人間的、あまりに人間的

平芳幸浩美術史学会推薦|京都工芸繊維大学 デザイン・建築学/美術工芸資料館

生成AI時代における芸術を考えるにあたって、その可能性と問題とはどのようなものだろうか。 生成AI(Generative AI)は、アルゴリズムを用いて画像、音楽、テキストなどを生成する技術であり、芸術の分野においても大きな影響を与えています。生成AIの導入により、芸術の創造過程やその結果には新たな可能性が広がる一方で、いくつかの深刻な問題も浮上しています。 まず、生成AIは芸術の創造に新しい道を開くことができます。これにより、アーティストは従来の手法では不可能だった作品を作成できるようになります。例えば、AIは膨大なデータセットを学習し、それを基に新しいスタイルやコンセプトを生成する能力があります。これにより、アーティストは新たなインスピレーションを得ることができ、既存の芸術の枠を超えた作品を生み出すことができます。

また、生成AIは芸術制作のプロセスを効率化するツールとしても利用されます。AIを用いることで、複雑なパターンやデザインの生成が迅速に行えるため、アーティストはアイデアの実現に費やす時間を短縮できます。これにより、より多くの時間をアイデアの発展やクリエイティブな試行錯誤に充てることが可能となります。さらに、生成AIは新しい表現手法を提供します。たとえば、AIによる音楽生成では、従来の音楽理論にとらわれない新しい音楽スタイルが生まれる可能性があります。画像生成においても、従来の技法では再現できない複雑な視覚効果を持つ作品が生成されることがあります。これにより、芸術の多様性がさらに広がります。

しかし、生成AIの導入にはいくつかの問題も伴います。まず、著作権の問題があります。生成AIは既存のデータセットを学習し、それを基に新しい作品を生成しますが、このデータセットには著作権で保護された作品が含まれていることがあります。AIが生成した作品が元の作品に酷似している場合、著作権侵害のリスクが生じます。この問題は、アーティストやクリエイターにとって重大であり、法的な対応が求められる場面も少なくありません。

また、生成AIによる芸術作品の評価基準が曖昧になるという問題もあります。従来の芸術作品は、その創作者の意図や努力、スキルによって評価されますが、AIが生成した作品においては、その評価が難しくなります。作品のオリジナリティや創造性がどのように評価されるべきかについての議論が必要です。さらに、生成AIがアーティストの役割を奪う可能性も指摘されています。特に商業芸術の分野では、AIが迅速かつ低コストで作品を生成できるため、人間のアーティストの需要が減少する懸念があります。これにより、多くのアーティストが仕事を失い、生計を立てる手段が奪われる可能性があります。

**********

* [取り組む課題]:
(a) 生成AIと芸術の文章のうち、「また、生成AIは芸術制作のプ」から始まり「が奪われる可能性があります。」で終わる部分を、そのまま書き出してください。
(b) 生成AIと芸術の文章について、次の問いに答えてください。
(i) 生成AIはどのような技術だと説明されていますか。
(ii) AIが生成した作品が元の作品に酷似している場合、どのようなリスクが生じるとされていますか。
(iii) 人間のアーティストの需要が減少する懸念があるとされているのは、どの分野ですか。
(c) 生成AIと芸術の文章を、最後の文のあとから引き継いで書き進めてください。

**********

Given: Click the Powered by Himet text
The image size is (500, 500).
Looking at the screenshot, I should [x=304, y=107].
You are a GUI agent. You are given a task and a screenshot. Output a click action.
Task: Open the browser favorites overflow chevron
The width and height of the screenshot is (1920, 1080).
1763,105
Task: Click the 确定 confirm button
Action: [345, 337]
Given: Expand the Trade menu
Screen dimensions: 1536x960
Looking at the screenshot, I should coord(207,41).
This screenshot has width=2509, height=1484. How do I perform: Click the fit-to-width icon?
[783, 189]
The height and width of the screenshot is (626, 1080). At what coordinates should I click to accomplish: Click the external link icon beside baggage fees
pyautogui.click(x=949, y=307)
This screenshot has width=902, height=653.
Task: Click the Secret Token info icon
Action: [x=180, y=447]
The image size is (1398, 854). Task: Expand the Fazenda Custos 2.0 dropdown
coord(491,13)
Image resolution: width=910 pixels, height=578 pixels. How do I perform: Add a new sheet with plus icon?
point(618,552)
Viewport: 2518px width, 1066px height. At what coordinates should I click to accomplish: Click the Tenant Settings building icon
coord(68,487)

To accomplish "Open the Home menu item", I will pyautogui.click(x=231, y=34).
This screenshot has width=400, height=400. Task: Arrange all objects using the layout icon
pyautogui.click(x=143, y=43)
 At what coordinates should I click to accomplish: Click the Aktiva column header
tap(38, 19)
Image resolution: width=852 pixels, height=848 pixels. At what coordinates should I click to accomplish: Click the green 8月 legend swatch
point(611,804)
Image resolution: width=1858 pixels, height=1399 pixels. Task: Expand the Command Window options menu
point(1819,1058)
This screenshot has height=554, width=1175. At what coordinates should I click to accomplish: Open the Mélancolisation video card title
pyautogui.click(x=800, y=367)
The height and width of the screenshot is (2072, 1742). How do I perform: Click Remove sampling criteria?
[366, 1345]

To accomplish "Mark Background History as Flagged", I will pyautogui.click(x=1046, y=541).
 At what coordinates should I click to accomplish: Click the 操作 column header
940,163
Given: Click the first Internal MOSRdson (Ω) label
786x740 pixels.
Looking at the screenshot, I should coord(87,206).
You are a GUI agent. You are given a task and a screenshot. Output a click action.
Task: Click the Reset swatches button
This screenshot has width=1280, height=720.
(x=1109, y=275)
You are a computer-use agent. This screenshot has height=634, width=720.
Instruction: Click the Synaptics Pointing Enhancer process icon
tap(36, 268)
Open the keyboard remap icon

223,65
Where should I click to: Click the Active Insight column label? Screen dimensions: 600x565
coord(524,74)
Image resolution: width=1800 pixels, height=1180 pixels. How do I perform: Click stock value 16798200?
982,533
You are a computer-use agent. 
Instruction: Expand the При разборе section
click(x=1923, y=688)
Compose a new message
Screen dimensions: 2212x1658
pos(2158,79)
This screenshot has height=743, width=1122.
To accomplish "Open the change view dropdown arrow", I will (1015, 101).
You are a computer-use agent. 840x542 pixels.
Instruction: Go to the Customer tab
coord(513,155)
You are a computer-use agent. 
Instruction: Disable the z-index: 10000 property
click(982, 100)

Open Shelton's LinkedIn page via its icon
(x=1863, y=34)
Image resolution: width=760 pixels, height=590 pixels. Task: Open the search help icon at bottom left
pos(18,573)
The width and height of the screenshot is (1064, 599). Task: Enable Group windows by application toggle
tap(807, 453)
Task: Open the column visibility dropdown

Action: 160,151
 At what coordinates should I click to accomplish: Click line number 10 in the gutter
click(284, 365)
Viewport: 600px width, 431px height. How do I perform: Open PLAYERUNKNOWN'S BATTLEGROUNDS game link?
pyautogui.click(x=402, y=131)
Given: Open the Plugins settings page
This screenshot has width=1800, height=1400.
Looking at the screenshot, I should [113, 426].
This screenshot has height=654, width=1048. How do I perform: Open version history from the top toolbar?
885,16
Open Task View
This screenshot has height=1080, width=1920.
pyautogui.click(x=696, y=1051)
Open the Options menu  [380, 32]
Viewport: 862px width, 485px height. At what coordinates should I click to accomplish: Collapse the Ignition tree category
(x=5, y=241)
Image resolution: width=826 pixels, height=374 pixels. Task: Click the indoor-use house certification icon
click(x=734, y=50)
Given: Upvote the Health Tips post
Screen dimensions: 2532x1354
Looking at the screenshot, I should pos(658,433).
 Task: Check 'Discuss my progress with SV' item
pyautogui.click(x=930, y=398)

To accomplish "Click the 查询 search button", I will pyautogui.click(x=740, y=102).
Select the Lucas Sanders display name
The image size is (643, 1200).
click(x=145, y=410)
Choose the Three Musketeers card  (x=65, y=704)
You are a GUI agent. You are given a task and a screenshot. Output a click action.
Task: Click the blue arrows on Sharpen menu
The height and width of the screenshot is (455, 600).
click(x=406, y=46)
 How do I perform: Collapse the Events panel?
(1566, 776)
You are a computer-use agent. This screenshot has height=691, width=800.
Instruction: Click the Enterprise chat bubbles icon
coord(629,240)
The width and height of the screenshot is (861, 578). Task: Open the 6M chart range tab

**********

* [最終解答]:
(a)
また、生成AIは芸術制作のプロセスを効率化するツールとしても利用されます。AIを用いることで、複雑なパターンやデザインの生成が迅速に行えるため、アーティストはアイデアの実現に費やす時間を短縮できます。これにより、より多くの時間をアイデアの発展やクリエイティブな試行錯誤に充てることが可能となります。さらに、生成AIは新しい表現手法を提供します。たとえば、AIによる音楽生成では、従来の音楽理論にとらわれない新しい音楽スタイルが生まれる可能性があります。画像生成においても、従来の技法では再現できない複雑な視覚効果を持つ作品が生成されることがあります。これにより、芸術の多様性がさらに広がります。

しかし、生成AIの導入にはいくつかの問題も伴います。まず、著作権の問題があります。生成AIは既存のデータセットを学習し、それを基に新しい作品を生成しますが、このデータセットには著作権で保護された作品が含まれていることがあります。AIが生成した作品が元の作品に酷似している場合、著作権侵害のリスクが生じます。この問題は、アーティストやクリエイターにとって重大であり、法的な対応が求められる場面も少なくありません。

また、生成AIによる芸術作品の評価基準が曖昧になるという問題もあります。従来の芸術作品は、その創作者の意図や努力、スキルによって評価されますが、AIが生成した作品においては、その評価が難しくなります。作品のオリジナリティや創造性がどのように評価されるべきかについての議論が必要です。さらに、生成AIがアーティストの役割を奪う可能性も指摘されています。特に商業芸術の分野では、AIが迅速かつ低コストで作品を生成できるため、人間のアーティストの需要が減少する懸念があります。これにより、多くのアーティストが仕事を失い、生計を立てる手段が奪われる可能性があります。

(b)
(i) アルゴリズムを用いて画像、音楽、テキストなどを生成する技術です。
(ii) 著作権侵害のリスクが生じるとされています。
(iii) 商業芸術の分野です。

(c)
生成AIは芸術の創造に新しい可能性をもたらす一方で、著作権問題や評価基準の曖昧さ、アーティストの職業への影響など、さまざまな問題を引き起こしています。これらの問題に対処するためには、法的な整備や倫理的なガイドラインの策定が必要です。また、生成AIと人間のアーティストが共存し、相互に補完し合う関係を築くことが求められます。生成AIが芸術にもたらすポジティブな影響を最大限に活かしつつ、その潜在的な問題を適切に管理することが重要です。

以上は、生成AIが芸術にもたらす可能性と問題についてのチャットGPTによる説明である。レポート課題としてはほぼ完璧な回答だと思うが、残念なのは私たちが認識していなかった可能性や問題の提示が見られないことであろう。私の発表では、ひとはなぜ生成AIの問題にこれほど心をざわつかせるのかについて、過去の事例を紐解きながら検討し、「人間的」であることの問題へと少しだけ迫ってみたいと思う。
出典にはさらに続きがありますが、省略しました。